**WRITTEN PROBLEM**
In the part of the data that opens with the first line and closes with the line containing "cowbozclw gpscjsbkx ckwcprahw", change "Registrovat" to "Registrace". Give that whole part again, both end lines included, with nothing else altered.

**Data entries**

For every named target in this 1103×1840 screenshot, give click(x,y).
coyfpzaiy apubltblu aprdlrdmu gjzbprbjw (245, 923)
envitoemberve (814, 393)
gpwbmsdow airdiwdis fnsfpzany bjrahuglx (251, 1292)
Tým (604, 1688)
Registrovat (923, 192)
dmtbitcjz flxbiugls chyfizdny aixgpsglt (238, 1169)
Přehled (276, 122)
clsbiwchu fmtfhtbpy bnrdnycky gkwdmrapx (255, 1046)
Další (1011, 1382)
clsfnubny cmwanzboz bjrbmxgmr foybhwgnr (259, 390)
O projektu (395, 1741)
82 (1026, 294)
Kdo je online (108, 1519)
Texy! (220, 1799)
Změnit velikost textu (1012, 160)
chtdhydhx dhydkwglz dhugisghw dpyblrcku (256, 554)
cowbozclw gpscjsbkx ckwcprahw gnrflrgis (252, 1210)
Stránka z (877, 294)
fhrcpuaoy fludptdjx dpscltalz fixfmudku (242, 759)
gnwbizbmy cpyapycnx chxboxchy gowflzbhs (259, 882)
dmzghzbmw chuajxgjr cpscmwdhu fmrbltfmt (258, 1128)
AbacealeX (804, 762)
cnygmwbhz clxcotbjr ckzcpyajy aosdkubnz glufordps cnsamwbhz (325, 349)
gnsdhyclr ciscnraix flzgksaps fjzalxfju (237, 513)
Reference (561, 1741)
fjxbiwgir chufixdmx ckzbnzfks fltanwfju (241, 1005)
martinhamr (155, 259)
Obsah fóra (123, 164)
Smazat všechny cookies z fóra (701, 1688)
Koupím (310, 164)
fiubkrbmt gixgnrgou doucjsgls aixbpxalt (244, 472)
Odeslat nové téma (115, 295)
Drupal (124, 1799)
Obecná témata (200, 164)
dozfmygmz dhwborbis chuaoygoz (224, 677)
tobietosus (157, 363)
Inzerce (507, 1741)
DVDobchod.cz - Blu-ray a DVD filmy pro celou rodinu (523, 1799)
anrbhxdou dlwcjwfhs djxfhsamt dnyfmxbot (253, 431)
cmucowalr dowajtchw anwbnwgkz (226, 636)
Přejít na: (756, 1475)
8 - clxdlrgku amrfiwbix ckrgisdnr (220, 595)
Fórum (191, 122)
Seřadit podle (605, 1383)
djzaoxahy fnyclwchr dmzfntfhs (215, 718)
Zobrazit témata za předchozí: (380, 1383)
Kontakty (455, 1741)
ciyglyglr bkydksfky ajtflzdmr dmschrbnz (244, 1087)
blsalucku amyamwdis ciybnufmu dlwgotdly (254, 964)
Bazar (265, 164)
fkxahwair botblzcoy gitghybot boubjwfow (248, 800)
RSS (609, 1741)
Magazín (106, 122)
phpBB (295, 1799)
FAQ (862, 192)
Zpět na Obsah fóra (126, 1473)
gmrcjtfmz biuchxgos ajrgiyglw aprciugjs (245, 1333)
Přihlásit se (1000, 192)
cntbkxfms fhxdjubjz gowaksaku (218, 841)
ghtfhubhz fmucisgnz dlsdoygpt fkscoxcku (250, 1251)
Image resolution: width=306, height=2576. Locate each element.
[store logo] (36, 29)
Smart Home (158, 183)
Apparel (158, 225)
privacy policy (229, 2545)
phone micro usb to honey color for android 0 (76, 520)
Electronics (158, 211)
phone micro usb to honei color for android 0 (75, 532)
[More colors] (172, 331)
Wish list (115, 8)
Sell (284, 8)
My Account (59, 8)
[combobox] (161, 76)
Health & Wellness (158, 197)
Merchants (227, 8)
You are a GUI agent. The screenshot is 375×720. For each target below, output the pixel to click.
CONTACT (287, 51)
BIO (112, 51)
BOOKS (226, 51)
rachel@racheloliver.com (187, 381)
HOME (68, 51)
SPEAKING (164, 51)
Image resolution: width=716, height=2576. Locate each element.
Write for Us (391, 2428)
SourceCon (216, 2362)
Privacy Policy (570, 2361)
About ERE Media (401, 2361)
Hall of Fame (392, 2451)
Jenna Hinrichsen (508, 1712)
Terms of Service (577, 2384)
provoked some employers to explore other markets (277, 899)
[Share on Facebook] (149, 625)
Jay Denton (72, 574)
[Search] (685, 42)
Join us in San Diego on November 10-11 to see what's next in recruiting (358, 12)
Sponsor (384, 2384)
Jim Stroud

**FINAL ANSWER**
For every named target in this 1103×1840 screenshot, give click(x,y).
coyfpzaiy apubltblu aprdlrdmu gjzbprbjw (245, 923)
envitoemberve (814, 393)
gpwbmsdow airdiwdis fnsfpzany bjrahuglx (251, 1292)
Tým (604, 1688)
Registrace (923, 192)
dmtbitcjz flxbiugls chyfizdny aixgpsglt (238, 1169)
Přehled (276, 122)
clsbiwchu fmtfhtbpy bnrdnycky gkwdmrapx (255, 1046)
Další (1011, 1382)
clsfnubny cmwanzboz bjrbmxgmr foybhwgnr (259, 390)
O projektu (395, 1741)
82 (1026, 294)
Kdo je online (108, 1519)
Texy! (220, 1799)
Změnit velikost textu (1012, 160)
chtdhydhx dhydkwglz dhugisghw dpyblrcku (256, 554)
cowbozclw gpscjsbkx ckwcprahw gnrflrgis (252, 1210)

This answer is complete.